In my continuing series on ETL Antipatterns, I’ll discuss the problem of loading too much data in extract-transform-load processes.
ETL Antipattern: processing too much data
A common design flaw in enterprise ETL processes is that they are processing too much data. Having access to a great breadth and depth of data opens up lots of options for historical reporting and data analytics, but very often it is mistakenly assumed that all of the available data must be processed through ETL.
Although it may sound counterintuitive, there are many cases where purposefully leaving some data out of the ETL process leads to a better outcome. Among the factors to consider when deciding which data should be included:
- Does the data’s utility degrade with its age? Is there a point in time at which a set of data no longer provides business value due to it age?
- Is the data we are keeping at a more precise grain than we will ever need for reporting?
- Are there extra components of the data (individual fields or perhaps entire tables) that we don’t use for any reporting or analytics?
- Are we including the entire history of data in the ETL process when we could be doing a smaller, temporal-based incremental load?
- Are we continuing to reprocess data that is slowly changing or completely static (such as data for terminated employees or inactive products)?
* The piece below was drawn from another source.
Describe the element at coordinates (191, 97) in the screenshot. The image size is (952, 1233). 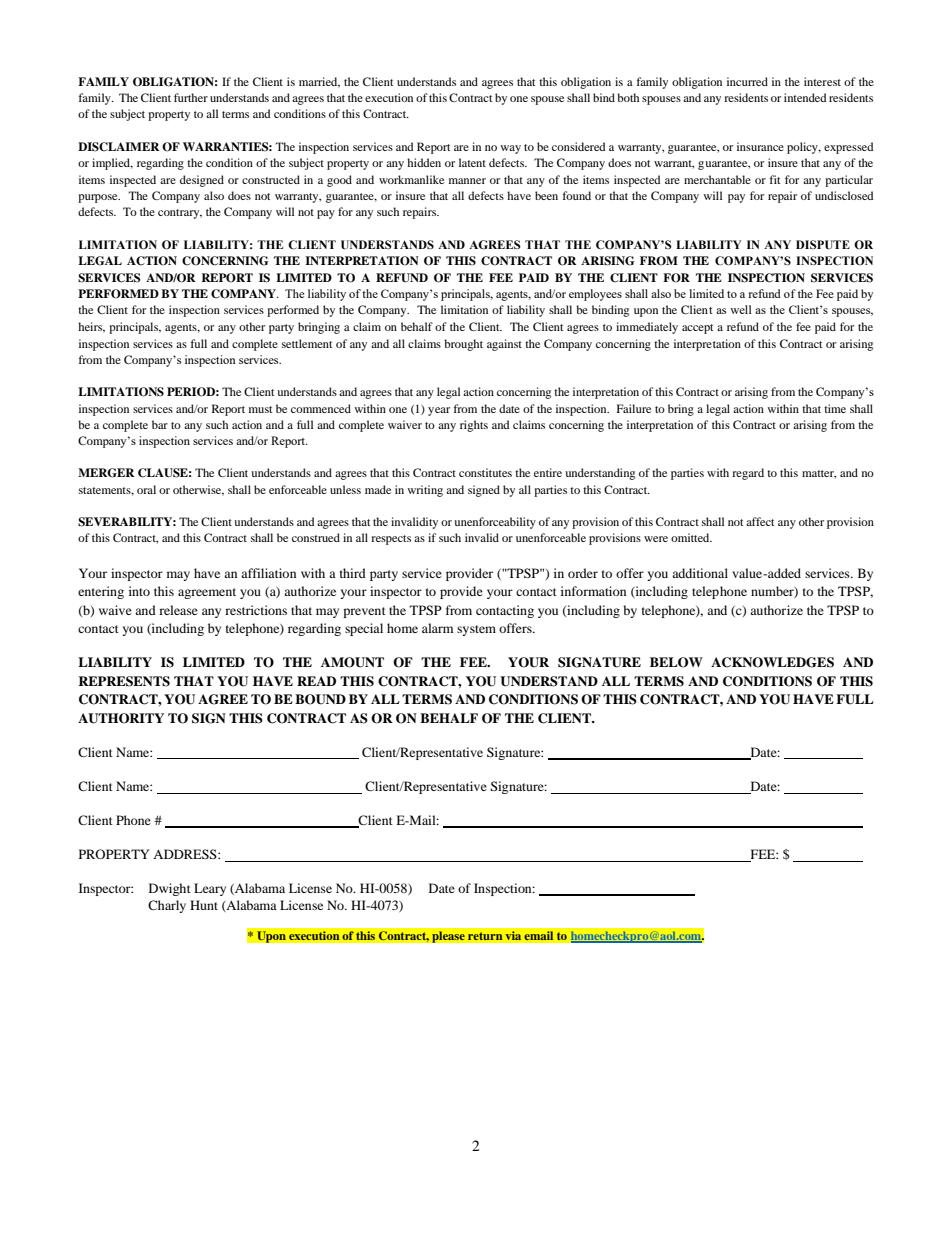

Well-designed ETL processes will touch as much data as is required to be touched, but no more. As the amount of data processed in ETL rises, a number of risks also surface:
- It slows down your ETL processes. The amount of time required to process data scales with the volume of data being processed.
- Aggressive data loads can cause contention on the sources from which the data is retrieved, particularly if the ETL processes get their data directly from online transactional processing (OLTP) sources.
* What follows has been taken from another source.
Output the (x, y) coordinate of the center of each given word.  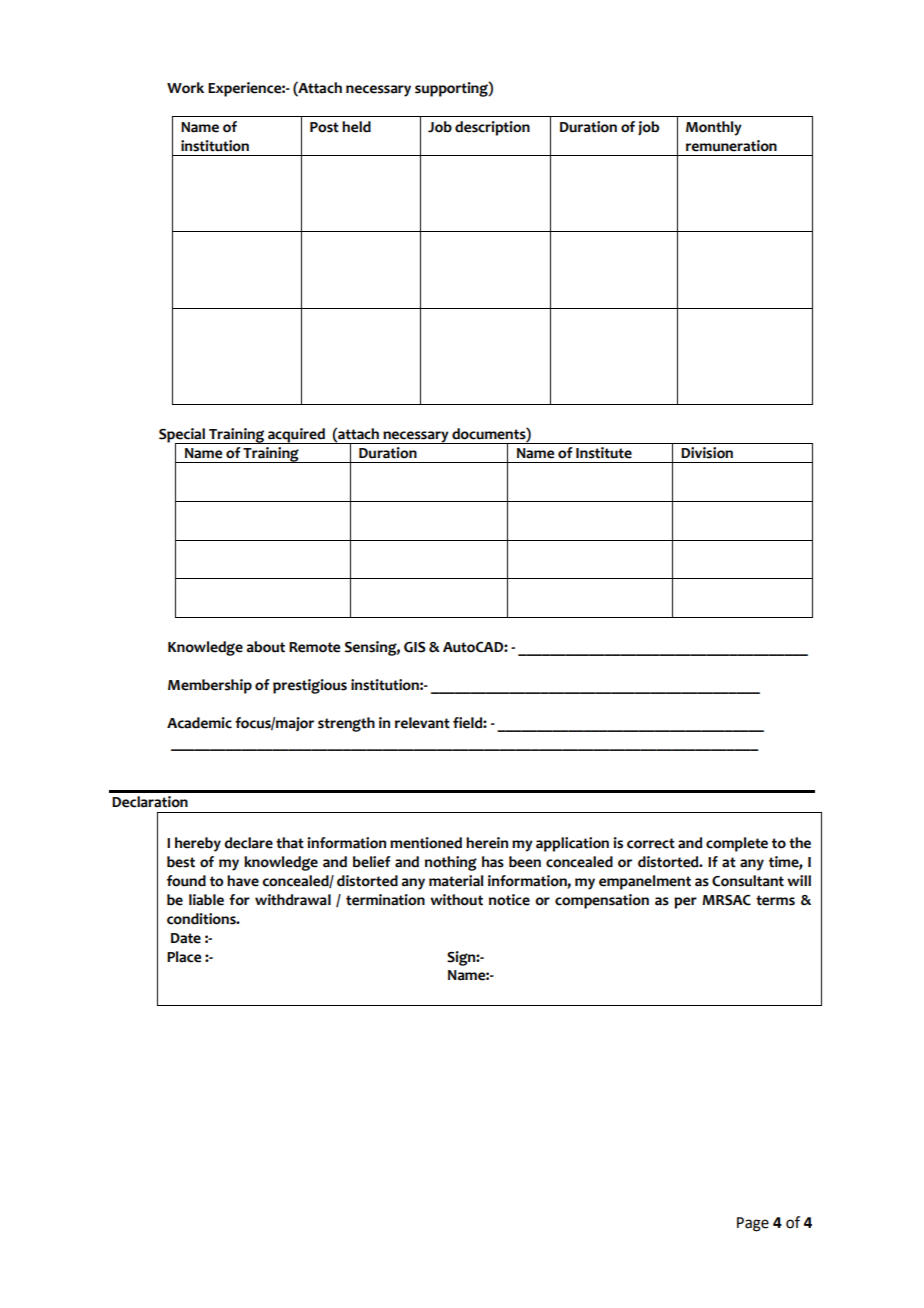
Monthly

- Processing large volumes of data requires more system resources. This can slow down other processes running on the same server as the ETL, and may increase your costs for cloud-based resources.
- A larger footprint of data processing means a bigger liability in the event of a data breach or other security exposure.
Data volume and the discovery process
When we talk about how much data we should be processing, it’s important to separate the needs of the initial data discovery phase from the day-to-day data load process needs. Any time I start an ETL project, I want to include as much data as is practical in the initial analysis. The more data we touch during the discovery phase of an ETL projects, the more likely we are to learn about the structure of that data:
- Incremental data volume
- Data types
- Structural anomalies (flat file inconsistencies, table name variations, etc.)
- Seasonal fluctuations in the volume or values in the data
- Other anomalies such as missing time periods in the data
A large volume of representative data improves the data discovery process by allowing data architects and ETL developers the ability to find those patterns and build the code to prevent unexpected failures or adverse data out comes. For projects in which the volume of data isn’t prohibitive, I prefer to include as much data as is available for discovery.
Again, there’s a significant difference between what is required of data discovery and what the business needs dictate for ongoing data loads. Aim for a deep data set for discovery and testing, and you can trim that back to what is actually needed for business insights when you start running scheduled data loads.
How much is enough, and when is it too much?
There’s no single yardstick that can be used to determine how much data should be processed in your ETL operations. Data volume, data value over time, hardware configuration, and laws/regulations should all be considered when evaluating what to include in your loads.
If you take away one truism from here, I hope it’s this: Don’t assume that every bit of data is available must be included in your scheduled data loads. For data that is unlikely to add business value or may introduce unnecessary risk, consider leaving it out of your ETL processing.
Tim, this seems to me that this is rarely an issue if one is using architectural layers and related patterns. For example, if you’re loading and not loading just incremental then the question should be why the heck not? Usually (although of course not always) when I have seen systems loading 100% every time its due to a developer who hasn’t a clue about the physics of data movement. Like so many aspects of systems design, you can often get away with these little sins with no consequence when you’re dealing with tiny data volumes. Its only later after going production and data volumes grow that they find out it won’t scale. But this is just one of many areas data movement can go wrong due to just simple data movement physics that are ignored.